Provided entries:
****
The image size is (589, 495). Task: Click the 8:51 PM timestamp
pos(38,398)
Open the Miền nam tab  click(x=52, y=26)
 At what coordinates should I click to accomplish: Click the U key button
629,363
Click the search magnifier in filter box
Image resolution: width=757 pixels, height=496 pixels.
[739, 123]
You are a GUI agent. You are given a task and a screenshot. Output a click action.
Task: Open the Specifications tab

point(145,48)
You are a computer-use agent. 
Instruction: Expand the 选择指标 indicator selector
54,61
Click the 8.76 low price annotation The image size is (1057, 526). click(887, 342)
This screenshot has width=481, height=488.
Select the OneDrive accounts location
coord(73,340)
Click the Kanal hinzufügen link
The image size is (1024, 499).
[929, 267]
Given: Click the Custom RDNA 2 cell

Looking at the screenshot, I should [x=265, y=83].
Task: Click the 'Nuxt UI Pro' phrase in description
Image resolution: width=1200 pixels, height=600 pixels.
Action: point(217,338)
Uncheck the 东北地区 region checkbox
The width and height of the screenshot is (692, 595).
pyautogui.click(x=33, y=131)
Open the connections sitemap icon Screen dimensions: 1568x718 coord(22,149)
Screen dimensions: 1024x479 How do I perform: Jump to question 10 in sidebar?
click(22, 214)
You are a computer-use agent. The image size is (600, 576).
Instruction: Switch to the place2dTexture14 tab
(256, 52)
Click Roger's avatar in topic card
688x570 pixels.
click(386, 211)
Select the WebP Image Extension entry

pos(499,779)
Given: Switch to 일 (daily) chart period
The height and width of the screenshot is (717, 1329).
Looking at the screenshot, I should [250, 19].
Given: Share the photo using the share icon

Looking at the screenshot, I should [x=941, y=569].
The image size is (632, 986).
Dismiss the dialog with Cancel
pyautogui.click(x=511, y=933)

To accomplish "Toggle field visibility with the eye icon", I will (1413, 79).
****
What this task involves:
Retype the data starting with the line containing "Given: Share the photo using the share icon" and going on through the last line, keeping every line the same.

Exercise response:
Given: Share the photo using the share icon

Looking at the screenshot, I should [x=941, y=569].
The image size is (632, 986).
Dismiss the dialog with Cancel
pyautogui.click(x=511, y=933)

To accomplish "Toggle field visibility with the eye icon", I will (1413, 79).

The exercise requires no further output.